== EXERCISE INSTRUCTIONS ==
Copy the listing word for word from the line with "Describe the element" to the line with "at that location.", and leave the pictures out of your copy.

== DATA FOR THIS TASK ==
================================

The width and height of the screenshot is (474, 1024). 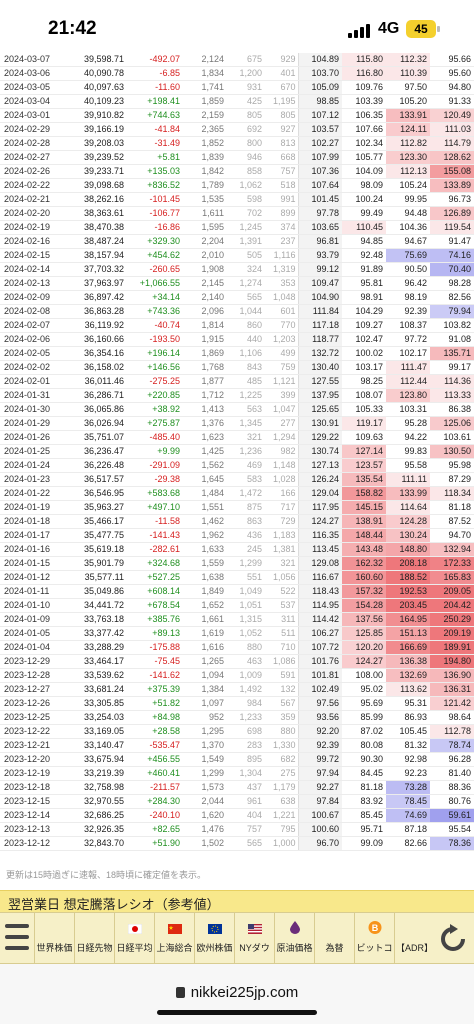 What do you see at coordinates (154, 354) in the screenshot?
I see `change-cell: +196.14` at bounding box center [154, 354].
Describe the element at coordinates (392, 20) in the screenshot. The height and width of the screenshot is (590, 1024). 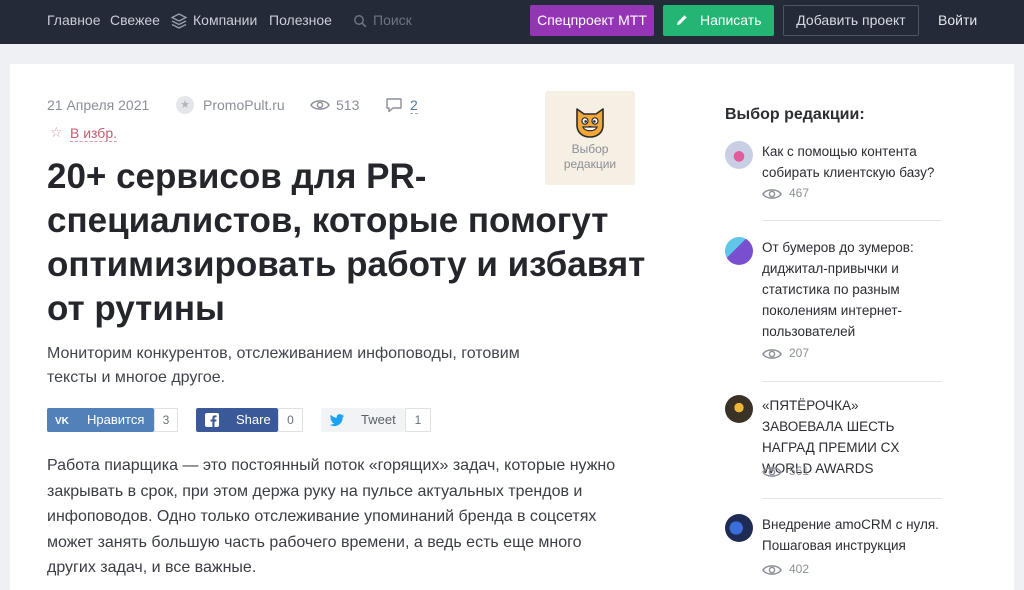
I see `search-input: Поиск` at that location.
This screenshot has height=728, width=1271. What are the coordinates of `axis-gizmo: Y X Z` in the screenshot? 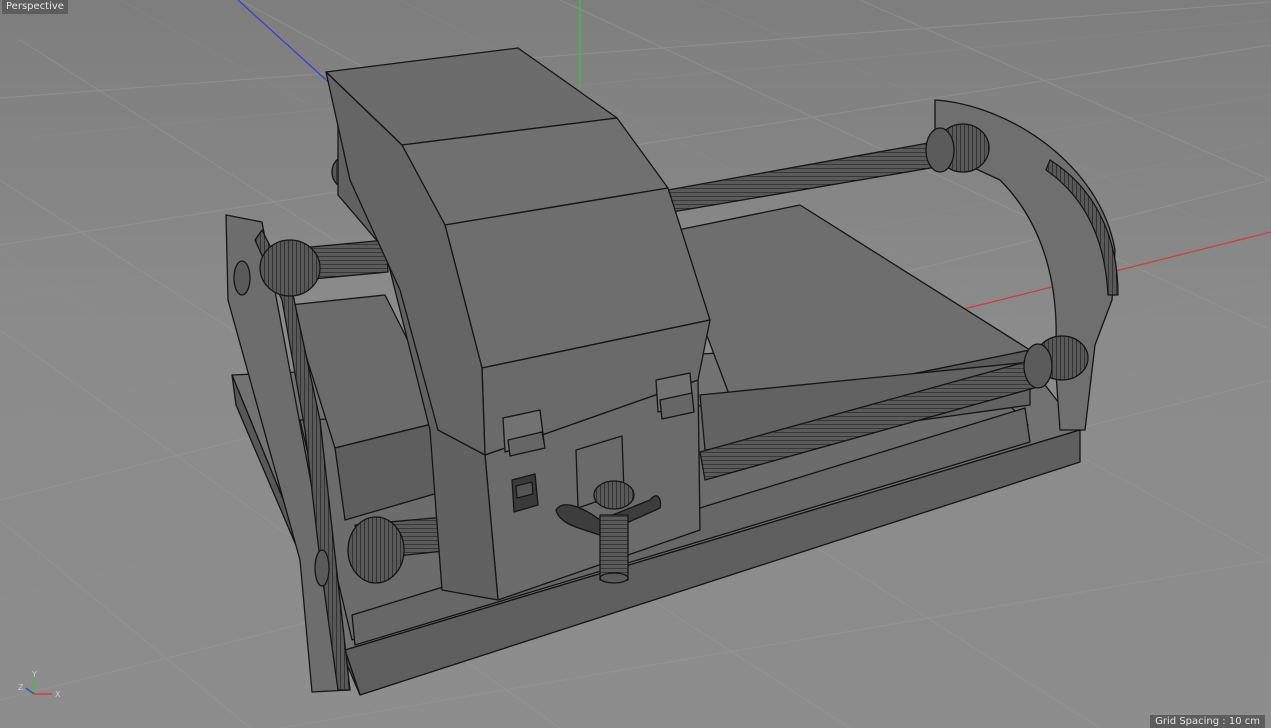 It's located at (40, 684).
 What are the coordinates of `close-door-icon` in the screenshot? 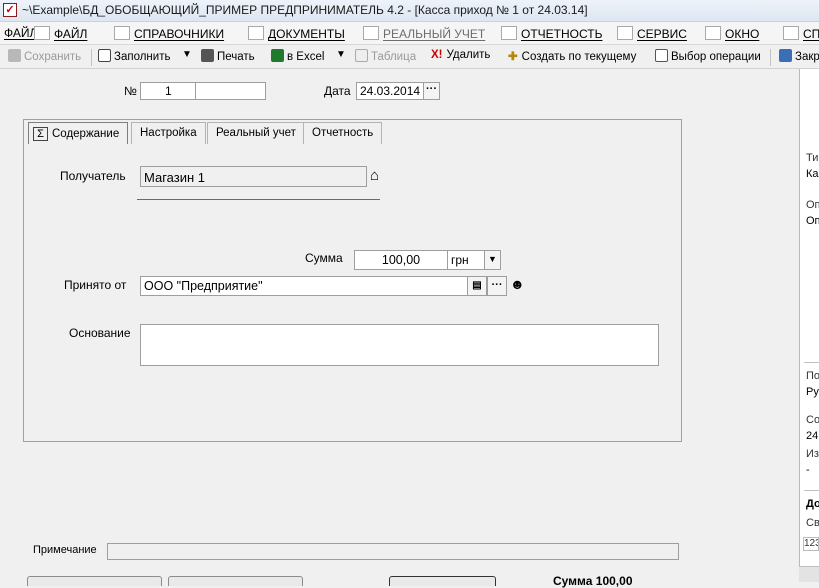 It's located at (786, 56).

================================

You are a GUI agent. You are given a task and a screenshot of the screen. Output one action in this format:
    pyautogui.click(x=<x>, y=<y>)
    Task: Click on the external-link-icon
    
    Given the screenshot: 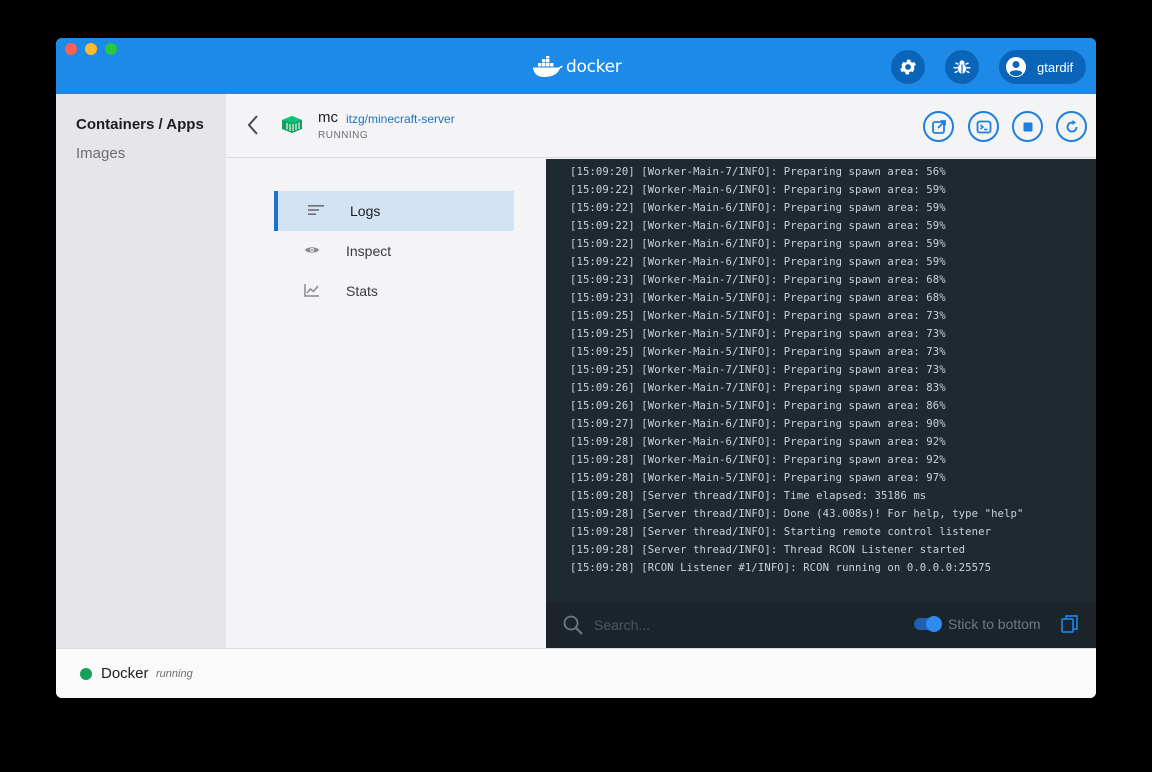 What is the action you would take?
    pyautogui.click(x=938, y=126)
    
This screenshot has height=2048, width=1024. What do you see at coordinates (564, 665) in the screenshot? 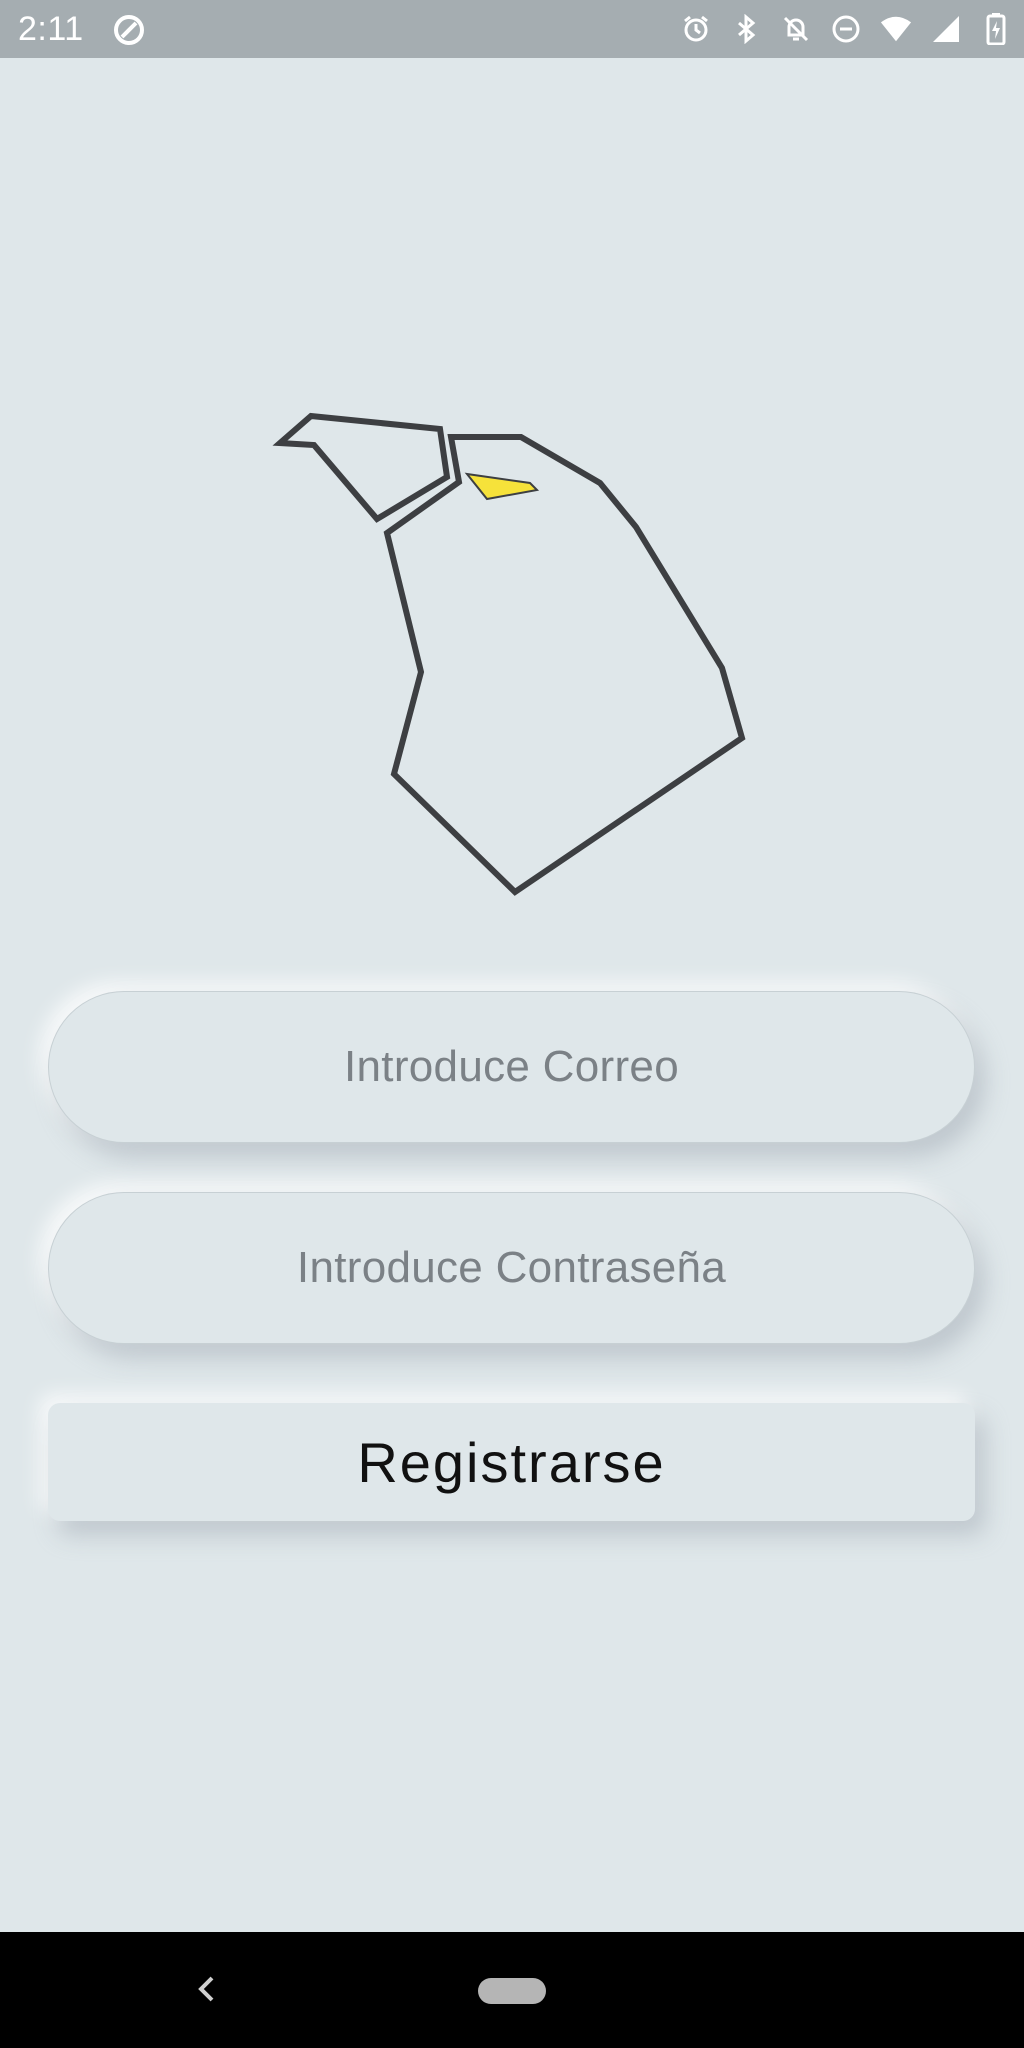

================================

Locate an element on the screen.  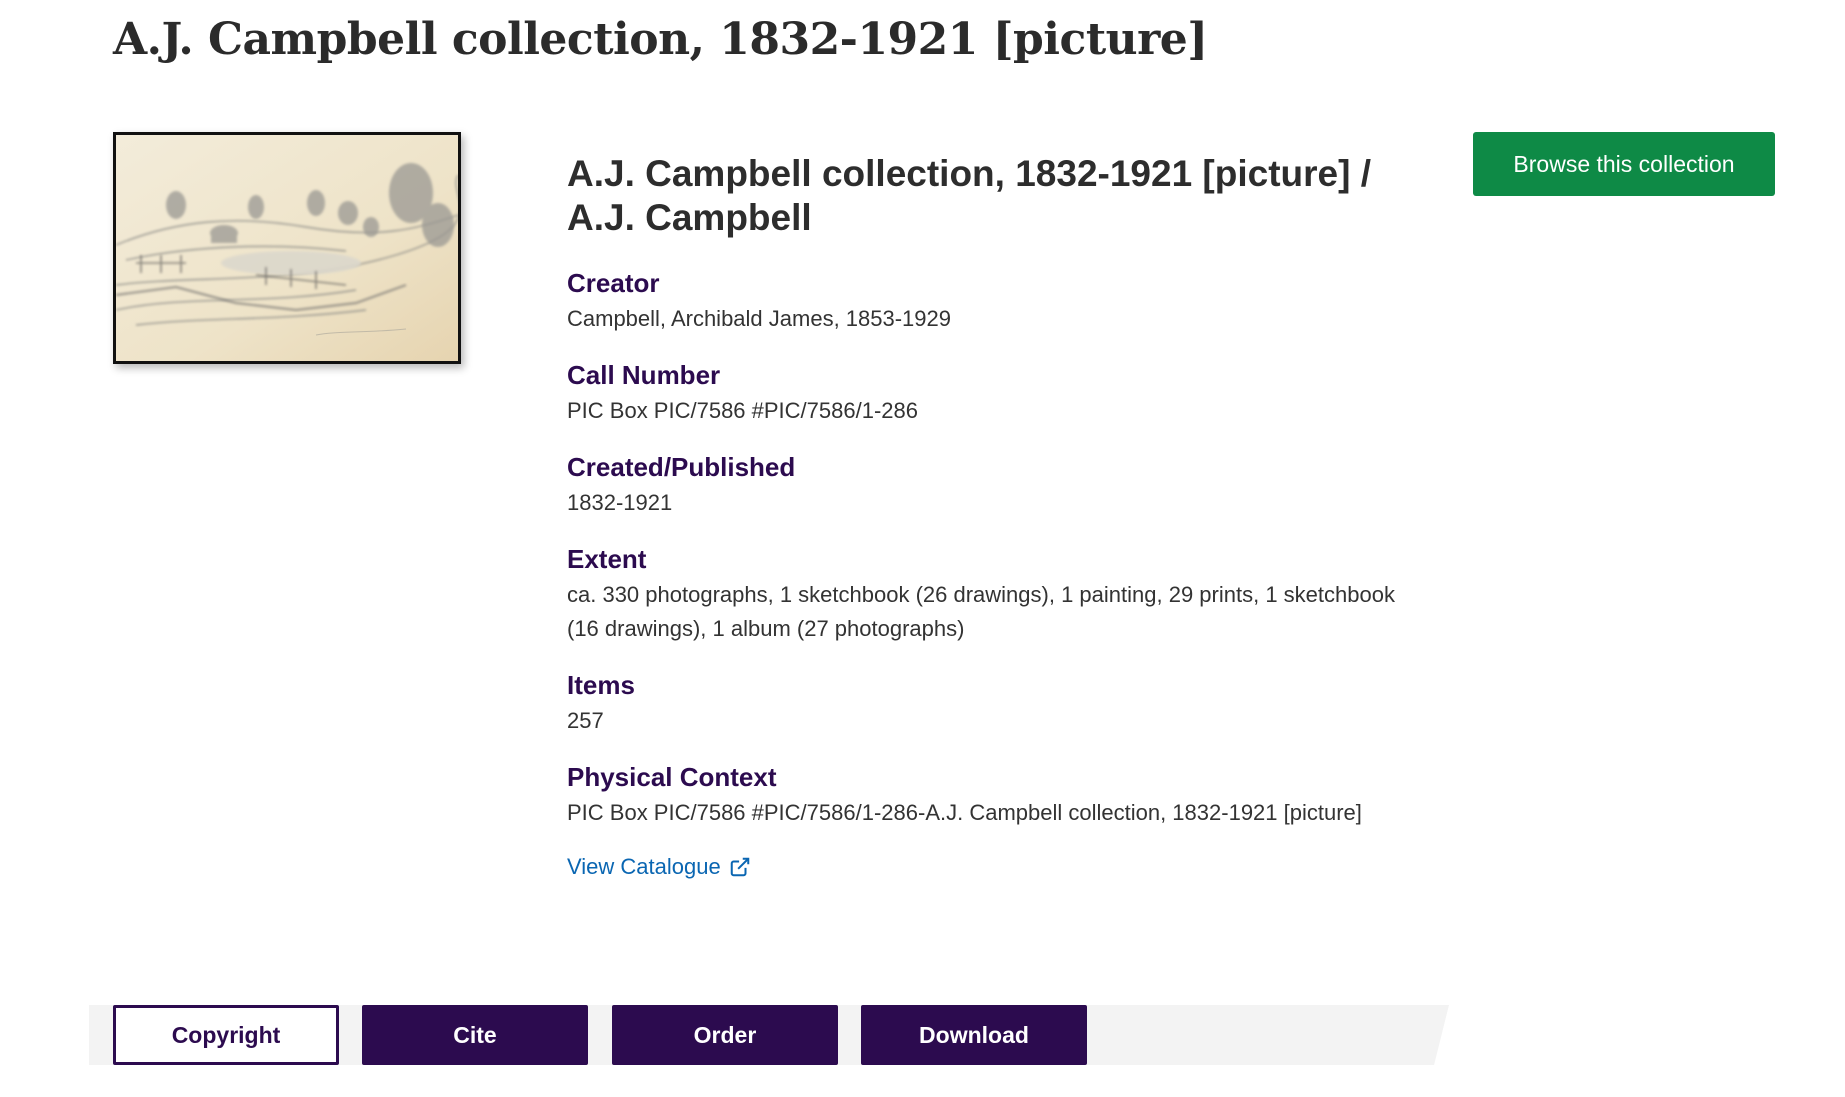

================================

== SOLUTION TO THE EXERCISE ==
Describe the element at coordinates (392, 20) in the screenshot. The height and width of the screenshot is (590, 1024). 
I see `search-input: Поиск` at that location.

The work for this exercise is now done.